(Extracted records)
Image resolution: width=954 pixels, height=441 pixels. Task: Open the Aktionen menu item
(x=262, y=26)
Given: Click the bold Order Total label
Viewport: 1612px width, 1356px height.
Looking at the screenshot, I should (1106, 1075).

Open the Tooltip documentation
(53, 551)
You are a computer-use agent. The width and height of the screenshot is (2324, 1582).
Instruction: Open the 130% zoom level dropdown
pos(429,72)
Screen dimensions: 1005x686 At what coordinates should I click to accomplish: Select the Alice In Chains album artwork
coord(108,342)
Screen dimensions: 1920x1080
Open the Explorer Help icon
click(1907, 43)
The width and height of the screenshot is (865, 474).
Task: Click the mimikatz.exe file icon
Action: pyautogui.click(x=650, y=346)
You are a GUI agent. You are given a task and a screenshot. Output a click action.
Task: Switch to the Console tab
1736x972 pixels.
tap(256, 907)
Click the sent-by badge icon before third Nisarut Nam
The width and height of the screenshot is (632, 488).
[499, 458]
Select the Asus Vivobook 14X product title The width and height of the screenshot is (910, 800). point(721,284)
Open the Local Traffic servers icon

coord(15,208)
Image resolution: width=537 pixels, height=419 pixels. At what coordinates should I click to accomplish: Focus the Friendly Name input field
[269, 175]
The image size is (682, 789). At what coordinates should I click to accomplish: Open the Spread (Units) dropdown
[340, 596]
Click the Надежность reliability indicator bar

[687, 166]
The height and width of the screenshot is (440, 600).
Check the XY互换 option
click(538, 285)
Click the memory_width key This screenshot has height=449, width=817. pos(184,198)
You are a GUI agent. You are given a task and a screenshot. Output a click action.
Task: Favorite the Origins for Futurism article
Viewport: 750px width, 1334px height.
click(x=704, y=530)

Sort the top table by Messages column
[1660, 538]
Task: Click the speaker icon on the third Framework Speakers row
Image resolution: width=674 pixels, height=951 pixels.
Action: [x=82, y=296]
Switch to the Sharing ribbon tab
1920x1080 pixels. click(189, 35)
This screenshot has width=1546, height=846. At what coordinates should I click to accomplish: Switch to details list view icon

▸ **Directions**:
Show each line of the entries above that contains the string "This".

▸ **Written answer**:
Click the memory_width key This screenshot has height=449, width=817. pos(184,198)
This screenshot has width=1546, height=846. At what coordinates should I click to accomplish: Switch to details list view icon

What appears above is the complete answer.